Major Stewart

Name: Rev. Dr. Major Stewart
Leadership Charlotte (LC) Class: LC40
Title/Company: Lead Pastor / Greater Mt. Sinai Baptist Church, Charlotte, NC
Hometown: Muskegon Heights, Michigan
Education:  Eastern Michigan Univ – Accounting; California Lutheran Univ – MBA; Michigan Theological Seminary (Plymouth, MI) – MDiv; United Theological Seminary (Dayton, OH) – DMin; Atrium Health – CPE Chaplaincy
Current personal or leadership goals: My current leadership goal is to build on my mentoring skill set. I want to provide more coaching, advising, extend guidance to and walk more closely alongside my team of leaders. Ultimately, my goal is to help facilitate team members’ growth, in both their roles and as individuals.


1. What advice that you would you give to current Leadership Charlotte participants? To focus on being intellectually, mentally and emotionally present for each program day and event.  Each activity and program day has profound meaning even beyond time in class together. Try to absorb as much information as you can. As you engage, remember the importance of the relationships you will create and later develop.

2. If you could relive any program day, what would it be and why? 
The program day that stands out in my memory is the Healthcare Day, held at the Atrium Health Hospital CMC Main. The Director of Clinical Pastoral Education (CPE) for all of Atrium’s hospitals was lucidly clear in his explanation of how healthcare chaplains are professionally trained to help patients and families draw upon their religious and spiritual resources to enhance their sense of hopefulness when coping with illness or other painful experiences.
 
One month later, I was sitting in their classroom as a first semester student taking my first CPE Unit. Since then, I have graduated from Atrium’s Residency Chaplaincy Program and recognized as a Board Certified Chaplain by the Association of Professional Chaplains. As a result, I have successfully integrated many healthcare chaplaincy strategies into how I provide leadership in my community, church, and personal life.

3. What’s a lesson that you learned through LC that has stuck with you and why?I have learned that effective leadership is more than guiding or influencing a team or individual to achieve a certain goal. It includes building relationships, as you give guidance and direction. Leadership Charlotte has changed my leadership style. I no longer pull others along while in front, nor do I push others from behind, today my leadership style is informed by walking beside those whom I am leading; and building relationships along the way.

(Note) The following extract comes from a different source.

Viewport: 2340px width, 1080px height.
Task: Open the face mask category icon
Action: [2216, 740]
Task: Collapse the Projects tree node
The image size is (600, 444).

4. Favorite way to spend a weekend in Charlotte:I like spending my weekends in Charlotte walking through the neighborhood, listening to my favorite playlist, chasing my two-year-old grandson and pond scaping my Koi fishpond. When I get out in the city, I like checking out various areas of interest, especially by the waterways.

5. What are you doing in the community these days? Lately, my focus has been building new relationships and strengthening existing ones through partnering with community organizations with aligned core values. Within the last couple of years, my church and I have partnered with community organizations such as Loaves & Fishes, Atrium Health, YMCA, March of Dimes, West Boulevard Coalition, Room In The Inn for the Homeless, Charlotte Symphony Orchestra (Project Harmony), and the Center For Chaplaincy (Hood Theological Seminary).